Most Zombie movies and games are, if nothing else, thoroughly grounded. That is to say, people seem to mostly stick to the pavement and dirt, whether it's The Walking Dead or Dawn of the Dead. What if you didn't have to worry about other survivors dragging you down and had the freedom to take to the rooftops?

This is exactly the question Dying Light asks. The game takes you to the fictional city of Harran, some sort of South American/Old European city, quarantined from the rest of the world as it's ravaged by a zombie plague.

We've played a million zombie games – that might not be an exaggeration at this point. Does the addition of parkour and a large open world breathe enough life into a tired video game trope to make it feel fresh again, or is Dying Light another zombie game better left for dead?

The Floor is Lava

Joey Davidson

I think Dying Light succeeds on a lot of fronts. This game has its problems, which we'll touch on in a bit, but, for me, there were two major points that made it enjoyable while I played.

First, and the most obvious, is that this certainly is a pretty game. The particle effects, the city itself, the lighting and the general art design all work very well together to create this wonderful illusion. It's fun to take a break and look around at times, and Techland deserves some applause for that.

The other thing is that the parkour works to add an extra layer of rush to the game. I don't mean "rush" as in quickening the story, I mean "rush" as in exhilaration.

You're encouraged to constantly move, run and climb in this game. It's your most imperative tool. And the animations and method of reaching for ledges and pulling yourself up takes situations of escape and makes them more tense. It isn't scary by any means, but the parkour here keeps things elevated in suspense when they otherwise would have dropped.

Eric Frederiksen

The parkour does work, and it's absolutely crucial. The world of Dying Light is a big place and it's entirely free of any kind of fast-travel. If it wasn't fun to get around, it wouldn't matter if anything else worked.

Admittedly, it took me a bit to get the hang of it. Free-running in first person is disorienting to start with; even more so than in something like Mirror's Edge. I spent a lot of time hopping up and down in front of walls at the beginning before things finally clicked. Once they did, I enjoyed trying to pick out a line across the tops of some buildings or a string of cars and trying to keep as close to that line as possible.

I had some issues with the combat – which we'll get to in a bit – but in a weird way, I think that actually added to that rush you mentioned. Fighting the shambling hordes can get frustrating and quickly overwhelming, and more often than not, it's better to just keep moving. Standing and fighting is very rarely the answer.

Did you get to try the grappling hook?

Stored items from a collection
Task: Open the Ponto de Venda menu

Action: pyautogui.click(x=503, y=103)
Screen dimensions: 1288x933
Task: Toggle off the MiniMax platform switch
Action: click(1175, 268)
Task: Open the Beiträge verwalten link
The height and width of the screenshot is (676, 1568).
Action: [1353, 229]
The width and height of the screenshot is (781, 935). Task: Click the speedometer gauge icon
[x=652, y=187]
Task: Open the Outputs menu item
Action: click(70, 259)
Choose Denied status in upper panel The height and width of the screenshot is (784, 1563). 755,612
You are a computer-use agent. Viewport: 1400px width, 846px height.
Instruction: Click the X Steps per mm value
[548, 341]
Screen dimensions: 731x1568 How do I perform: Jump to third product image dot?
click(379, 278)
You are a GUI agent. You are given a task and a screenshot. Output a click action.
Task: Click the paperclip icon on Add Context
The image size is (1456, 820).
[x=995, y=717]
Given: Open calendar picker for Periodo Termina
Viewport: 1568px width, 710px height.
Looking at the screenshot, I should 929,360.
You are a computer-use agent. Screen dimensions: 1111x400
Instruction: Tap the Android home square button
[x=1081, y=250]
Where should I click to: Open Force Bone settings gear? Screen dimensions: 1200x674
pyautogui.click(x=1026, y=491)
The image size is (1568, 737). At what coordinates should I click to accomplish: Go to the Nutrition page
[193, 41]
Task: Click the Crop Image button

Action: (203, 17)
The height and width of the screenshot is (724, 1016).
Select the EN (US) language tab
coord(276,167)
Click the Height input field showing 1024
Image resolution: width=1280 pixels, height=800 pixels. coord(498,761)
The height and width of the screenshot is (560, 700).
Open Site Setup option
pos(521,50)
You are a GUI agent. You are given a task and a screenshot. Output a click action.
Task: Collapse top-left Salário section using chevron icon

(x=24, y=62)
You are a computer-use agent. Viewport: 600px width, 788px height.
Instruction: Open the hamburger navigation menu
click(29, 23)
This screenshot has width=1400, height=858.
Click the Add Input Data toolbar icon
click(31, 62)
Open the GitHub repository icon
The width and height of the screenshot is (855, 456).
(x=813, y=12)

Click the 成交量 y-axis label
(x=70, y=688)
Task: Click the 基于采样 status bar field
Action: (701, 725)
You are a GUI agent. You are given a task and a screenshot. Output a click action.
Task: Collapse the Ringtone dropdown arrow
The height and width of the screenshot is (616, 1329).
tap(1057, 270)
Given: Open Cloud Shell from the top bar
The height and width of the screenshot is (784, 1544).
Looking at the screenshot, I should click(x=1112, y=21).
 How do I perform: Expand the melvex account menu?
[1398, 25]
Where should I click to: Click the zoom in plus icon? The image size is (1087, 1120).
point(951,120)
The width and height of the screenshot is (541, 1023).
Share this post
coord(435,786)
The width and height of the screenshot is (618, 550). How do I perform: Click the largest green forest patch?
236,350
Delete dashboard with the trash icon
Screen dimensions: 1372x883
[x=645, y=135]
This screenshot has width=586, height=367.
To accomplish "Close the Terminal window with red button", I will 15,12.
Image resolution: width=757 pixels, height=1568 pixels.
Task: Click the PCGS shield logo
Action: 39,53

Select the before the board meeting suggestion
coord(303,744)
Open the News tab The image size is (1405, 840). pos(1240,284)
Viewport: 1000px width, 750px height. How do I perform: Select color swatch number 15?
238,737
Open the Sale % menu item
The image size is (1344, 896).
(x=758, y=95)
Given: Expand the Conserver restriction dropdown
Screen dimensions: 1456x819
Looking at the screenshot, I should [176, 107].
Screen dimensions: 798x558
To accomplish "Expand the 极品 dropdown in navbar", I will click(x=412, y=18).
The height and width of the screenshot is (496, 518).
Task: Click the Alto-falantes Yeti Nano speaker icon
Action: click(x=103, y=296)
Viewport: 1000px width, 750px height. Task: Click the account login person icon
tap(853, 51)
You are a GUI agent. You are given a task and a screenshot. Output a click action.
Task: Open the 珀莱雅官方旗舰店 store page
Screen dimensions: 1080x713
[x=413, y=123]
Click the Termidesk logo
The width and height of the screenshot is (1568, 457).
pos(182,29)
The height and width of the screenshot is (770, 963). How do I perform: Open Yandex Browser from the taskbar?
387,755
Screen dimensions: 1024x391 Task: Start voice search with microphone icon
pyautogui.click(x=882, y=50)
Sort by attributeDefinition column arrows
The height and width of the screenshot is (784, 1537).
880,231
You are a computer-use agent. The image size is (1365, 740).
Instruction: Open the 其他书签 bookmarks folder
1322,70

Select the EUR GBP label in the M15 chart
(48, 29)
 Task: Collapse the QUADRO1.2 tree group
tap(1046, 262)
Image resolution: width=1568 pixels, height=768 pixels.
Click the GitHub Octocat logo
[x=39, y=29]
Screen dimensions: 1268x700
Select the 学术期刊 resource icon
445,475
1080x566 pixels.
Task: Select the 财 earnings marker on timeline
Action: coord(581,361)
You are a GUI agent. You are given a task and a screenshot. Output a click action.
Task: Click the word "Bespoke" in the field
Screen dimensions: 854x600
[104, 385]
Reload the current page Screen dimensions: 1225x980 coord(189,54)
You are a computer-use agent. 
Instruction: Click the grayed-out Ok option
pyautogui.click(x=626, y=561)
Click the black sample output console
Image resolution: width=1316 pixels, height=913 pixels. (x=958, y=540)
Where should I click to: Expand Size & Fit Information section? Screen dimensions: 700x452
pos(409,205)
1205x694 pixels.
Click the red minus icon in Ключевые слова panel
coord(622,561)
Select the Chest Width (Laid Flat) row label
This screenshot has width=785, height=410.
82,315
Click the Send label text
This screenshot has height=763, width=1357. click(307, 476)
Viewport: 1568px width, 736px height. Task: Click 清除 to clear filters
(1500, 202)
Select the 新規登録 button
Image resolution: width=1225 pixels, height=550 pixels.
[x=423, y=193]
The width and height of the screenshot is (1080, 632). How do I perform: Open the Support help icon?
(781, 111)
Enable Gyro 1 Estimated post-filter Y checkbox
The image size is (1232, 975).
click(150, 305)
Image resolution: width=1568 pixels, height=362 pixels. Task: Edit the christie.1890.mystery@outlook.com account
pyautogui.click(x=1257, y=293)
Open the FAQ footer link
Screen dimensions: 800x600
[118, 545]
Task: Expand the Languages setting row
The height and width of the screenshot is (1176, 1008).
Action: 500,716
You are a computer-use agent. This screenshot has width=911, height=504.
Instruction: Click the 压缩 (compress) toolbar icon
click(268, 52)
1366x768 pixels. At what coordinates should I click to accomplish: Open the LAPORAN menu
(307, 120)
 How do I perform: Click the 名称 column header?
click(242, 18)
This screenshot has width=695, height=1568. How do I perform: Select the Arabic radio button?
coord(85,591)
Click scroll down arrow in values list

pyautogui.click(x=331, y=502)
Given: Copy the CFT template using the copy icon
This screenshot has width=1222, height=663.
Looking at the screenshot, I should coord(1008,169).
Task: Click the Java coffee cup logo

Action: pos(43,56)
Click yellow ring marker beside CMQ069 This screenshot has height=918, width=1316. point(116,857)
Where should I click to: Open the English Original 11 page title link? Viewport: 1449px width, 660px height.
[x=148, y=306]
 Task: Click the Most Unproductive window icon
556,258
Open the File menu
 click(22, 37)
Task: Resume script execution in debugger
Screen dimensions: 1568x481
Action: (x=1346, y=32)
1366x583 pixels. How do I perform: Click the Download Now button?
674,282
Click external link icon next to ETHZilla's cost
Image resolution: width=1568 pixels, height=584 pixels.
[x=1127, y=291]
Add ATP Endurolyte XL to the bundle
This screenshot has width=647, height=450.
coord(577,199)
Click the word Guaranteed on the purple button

> [EXERCISE TASK] Update the Dying Light discussion from "I think Dying" to "as in exhilaration.", writing out that stretch again with "gorgeous" in place of "pretty".

> [CORRECT ANSWER]
I think Dying Light succeeds on a lot of fronts. This game has its problems, which we'll touch on in a bit, but, for me, there were two major points that made it enjoyable while I played.

First, and the most obvious, is that this certainly is a gorgeous game. The particle effects, the city itself, the lighting and the general art design all work very well together to create this wonderful illusion. It's fun to take a break and look around at times, and Techland deserves some applause for that.

The other thing is that the parkour works to add an extra layer of rush to the game. I don't mean "rush" as in quickening the story, I mean "rush" as in exhilaration.